Basically, yes. The only issue would be GOP size I think. Here I am a little out of my depth. I know a lot about programming and a lot about concurrent (many threads) programming, but I am not quite as well informed on the intricacies of low-level video formatting. The question is simply, could a movie have different sized GOPs? In other words, is it OK to make a movie that in one place has a 12 frame GOP and in another it has a 6 frame GOP? If that is OK, it is simply a question of rendering each nested project in a separate thread.
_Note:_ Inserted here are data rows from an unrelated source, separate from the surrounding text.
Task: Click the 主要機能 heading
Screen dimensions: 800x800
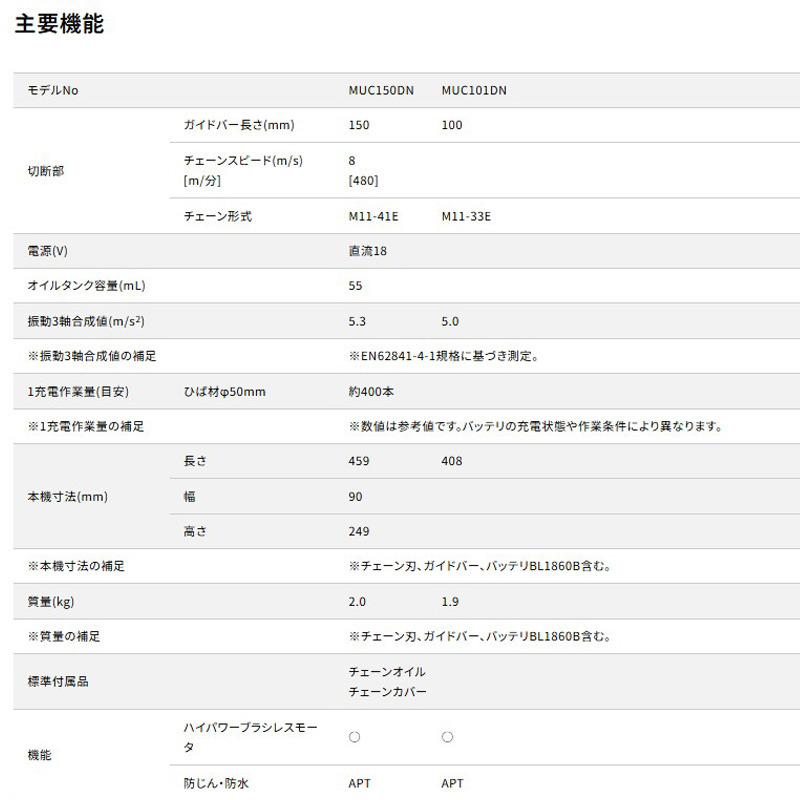Action: 59,25
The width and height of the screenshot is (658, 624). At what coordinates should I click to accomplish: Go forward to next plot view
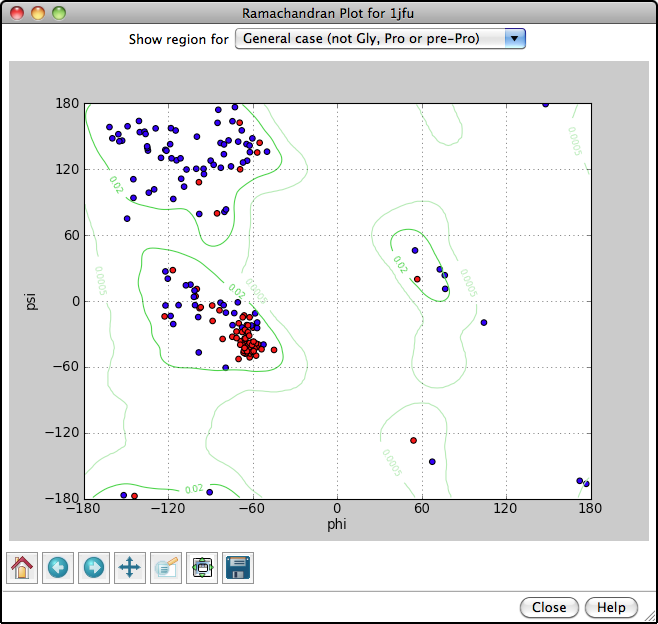(94, 568)
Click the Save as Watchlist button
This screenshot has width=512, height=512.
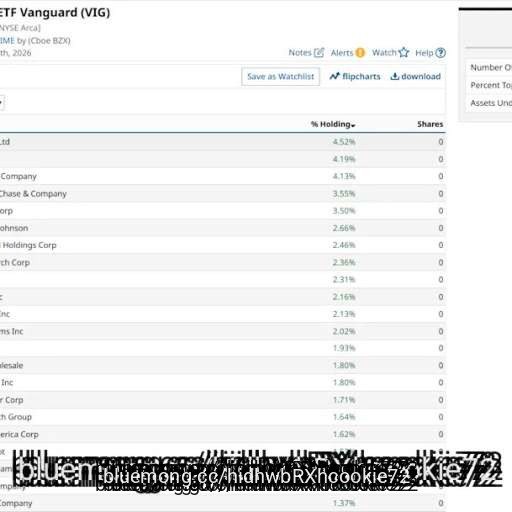[281, 77]
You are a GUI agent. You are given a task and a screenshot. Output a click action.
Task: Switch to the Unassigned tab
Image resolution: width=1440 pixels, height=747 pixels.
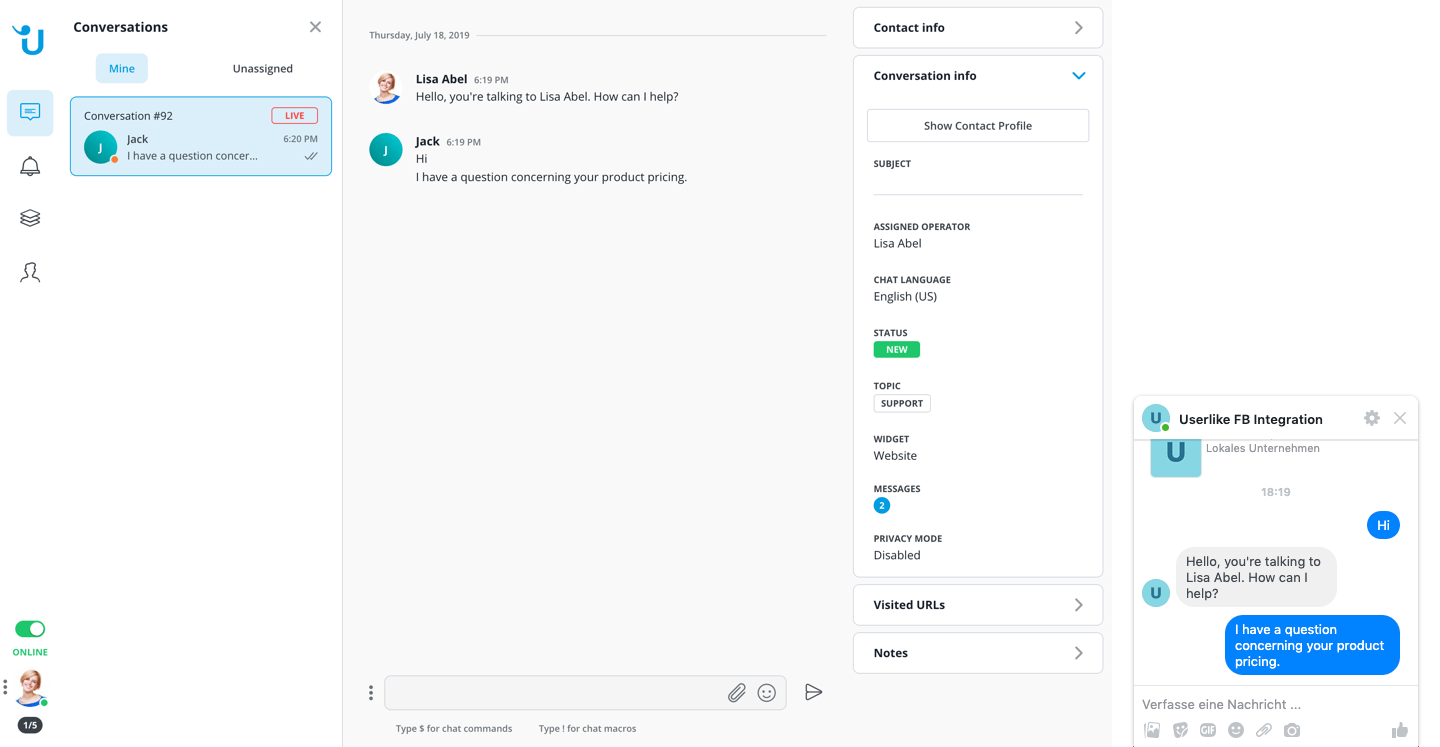[262, 68]
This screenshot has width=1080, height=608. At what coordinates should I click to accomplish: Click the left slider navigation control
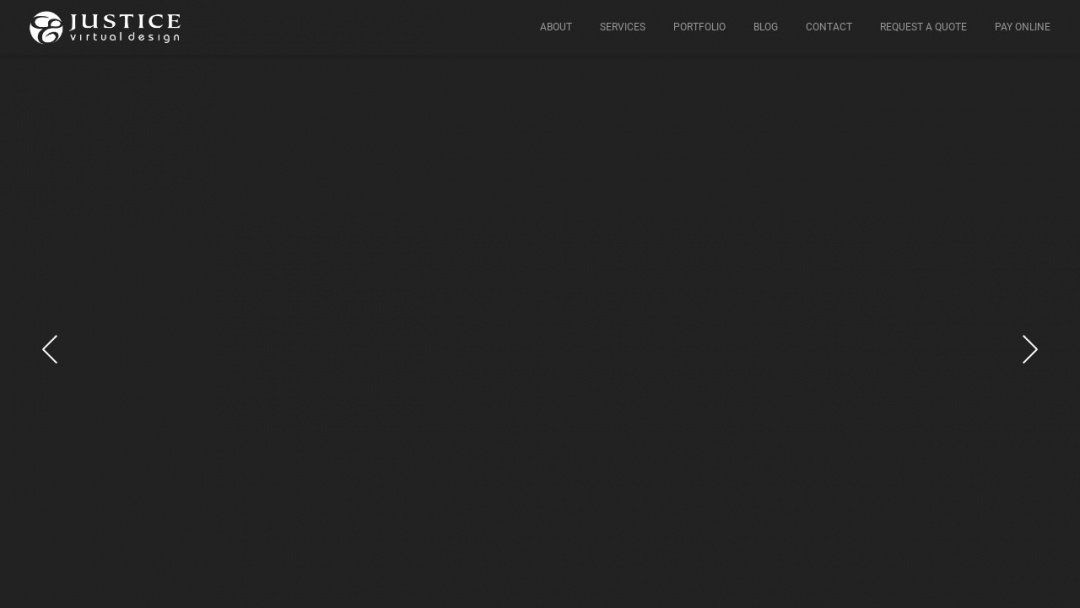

If there are huge differences in the size of the nested projects, as a thread finishes one it might start on something else.

If all GOPs have to be the same length in the final product, you would have to do some (as far as I can see extremely simple) math to determine where in the GOP the stitching would occur and then create the first few frames of a project based on an I-frame from the previous project. I do think that most output formats support variable length GOPs, though, so it shouldn't be necessary.

The issue arises because if you render these completely independently, where they "but up" against each other, the GOP could vary in length.